German parliament approves EU constitution
12 May 2005, BERLIN - Germany's lower chamber of parliament on Thursday gave overwhelming approval to the European Union constitution with the support of both government and opposition parties.
12 May 2005
BERLIN - Germany's lower chamber of parliament on Thursday gave overwhelming approval to the European Union constitution with the support of both government and opposition parties.
A total of 569 Bundestag members voted in favour of the European Union constitution, with 23 voting against and two abstaining.
The treaty is expected to easily win final approval in parliament's upper house, the Bundesrat, which votes on 27 May.
Chancellor Gerhard Schroeder purposely timed the vote in the hope that Berlin's green light will boost chances for a 'yes' in France which holds a hotly contested referendum on 29 May.
After weeks of showing public opinion set against the treaty, French opinion polls now show a neck and neck race.

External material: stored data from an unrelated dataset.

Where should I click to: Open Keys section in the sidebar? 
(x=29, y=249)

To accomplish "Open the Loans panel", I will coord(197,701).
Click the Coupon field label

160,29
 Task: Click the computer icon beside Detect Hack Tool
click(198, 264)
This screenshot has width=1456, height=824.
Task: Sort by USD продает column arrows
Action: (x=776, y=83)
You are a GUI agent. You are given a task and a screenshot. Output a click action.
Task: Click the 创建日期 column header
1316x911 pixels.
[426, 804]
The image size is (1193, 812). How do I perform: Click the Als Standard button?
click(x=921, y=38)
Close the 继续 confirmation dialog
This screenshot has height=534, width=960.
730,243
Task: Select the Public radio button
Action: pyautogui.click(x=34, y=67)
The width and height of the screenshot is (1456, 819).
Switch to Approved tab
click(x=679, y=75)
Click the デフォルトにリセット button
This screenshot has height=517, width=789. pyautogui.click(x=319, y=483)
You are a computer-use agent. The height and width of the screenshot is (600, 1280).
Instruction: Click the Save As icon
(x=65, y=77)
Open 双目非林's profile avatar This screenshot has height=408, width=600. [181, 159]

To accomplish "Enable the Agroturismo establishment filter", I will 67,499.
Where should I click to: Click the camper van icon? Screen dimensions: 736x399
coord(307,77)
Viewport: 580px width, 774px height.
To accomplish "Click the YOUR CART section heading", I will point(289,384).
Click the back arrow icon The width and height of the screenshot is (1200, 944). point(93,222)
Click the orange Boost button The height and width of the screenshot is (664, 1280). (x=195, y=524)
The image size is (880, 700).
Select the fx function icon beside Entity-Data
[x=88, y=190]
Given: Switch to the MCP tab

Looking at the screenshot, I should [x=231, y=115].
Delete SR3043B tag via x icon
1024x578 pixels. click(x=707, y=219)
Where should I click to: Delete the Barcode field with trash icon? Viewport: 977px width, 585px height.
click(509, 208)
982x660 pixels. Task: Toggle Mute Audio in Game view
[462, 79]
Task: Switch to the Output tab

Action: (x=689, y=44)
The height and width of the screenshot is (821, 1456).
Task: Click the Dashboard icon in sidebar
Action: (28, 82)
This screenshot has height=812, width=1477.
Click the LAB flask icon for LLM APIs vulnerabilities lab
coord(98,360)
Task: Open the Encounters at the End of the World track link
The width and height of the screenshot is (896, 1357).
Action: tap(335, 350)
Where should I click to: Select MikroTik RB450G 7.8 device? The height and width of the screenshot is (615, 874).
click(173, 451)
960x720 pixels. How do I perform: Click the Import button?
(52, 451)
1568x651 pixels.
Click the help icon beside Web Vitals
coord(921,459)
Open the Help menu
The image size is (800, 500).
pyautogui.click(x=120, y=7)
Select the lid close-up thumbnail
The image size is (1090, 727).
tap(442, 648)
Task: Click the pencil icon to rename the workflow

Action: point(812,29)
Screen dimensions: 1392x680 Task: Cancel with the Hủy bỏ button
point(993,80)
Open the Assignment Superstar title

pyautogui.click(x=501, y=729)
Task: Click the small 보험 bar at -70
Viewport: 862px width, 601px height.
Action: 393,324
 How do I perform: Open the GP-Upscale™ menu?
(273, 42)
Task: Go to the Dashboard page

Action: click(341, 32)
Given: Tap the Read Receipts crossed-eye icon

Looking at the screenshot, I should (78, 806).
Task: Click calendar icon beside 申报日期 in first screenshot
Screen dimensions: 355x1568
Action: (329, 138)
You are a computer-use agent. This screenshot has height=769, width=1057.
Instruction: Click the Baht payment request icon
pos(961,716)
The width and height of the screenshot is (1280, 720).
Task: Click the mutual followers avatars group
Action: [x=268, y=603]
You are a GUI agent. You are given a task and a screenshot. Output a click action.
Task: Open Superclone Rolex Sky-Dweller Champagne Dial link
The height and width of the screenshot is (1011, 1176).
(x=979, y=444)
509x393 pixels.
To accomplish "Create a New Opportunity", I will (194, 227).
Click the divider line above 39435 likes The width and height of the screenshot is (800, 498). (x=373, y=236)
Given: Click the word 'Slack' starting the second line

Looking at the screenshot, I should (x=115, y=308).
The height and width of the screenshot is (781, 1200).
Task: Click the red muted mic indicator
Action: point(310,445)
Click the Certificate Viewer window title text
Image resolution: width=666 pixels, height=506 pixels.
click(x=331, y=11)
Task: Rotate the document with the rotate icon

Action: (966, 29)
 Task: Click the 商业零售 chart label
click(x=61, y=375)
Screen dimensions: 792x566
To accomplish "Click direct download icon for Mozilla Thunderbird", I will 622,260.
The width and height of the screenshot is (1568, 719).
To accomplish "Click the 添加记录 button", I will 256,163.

There are growing fears, however, that the Netherlands, which holds an EU constitution referendum on 1 June, may reject the treaty. Polls give the 'no' vote in Holland 42 percent, compared with 38 percent for those in favour of the constitution.
All 25 EU member states must approve the constitution in order for it to come into force.
Rejection of the treaty by a core EU founder state such as France or the Netherlands would likely plunge the Union into a prolonged crisis.
Chancellor Schroeder declined to put the EU constitution up for a national referendum, saying there was no legal basis for such a vote under German law. An ARD TV poll last week showed 59 percent of Germans would cast ballots in favour of the constitution if a vote had been held.
Schroeder told the Bundestag that deepening ties in the 25-nation EU was the best way to mark the 60th anniversary of the end of World War Two.
"Who would have believed back then, sixty years after the European catastrophe, ... in a European constitution and a united Europe living in peace, freedom and prosperity?" said Schroeder.
The Chancellor admitted the constitution "naturally did not meet all hopes and did not banish all fears" but he called on members of the chamber to back what he termed a "good and fair compromise."
Seeking to allay fears that the Franco-German axis would try to dominate the EU, Schroeder said: "It does not create a French Europe or a German Europe."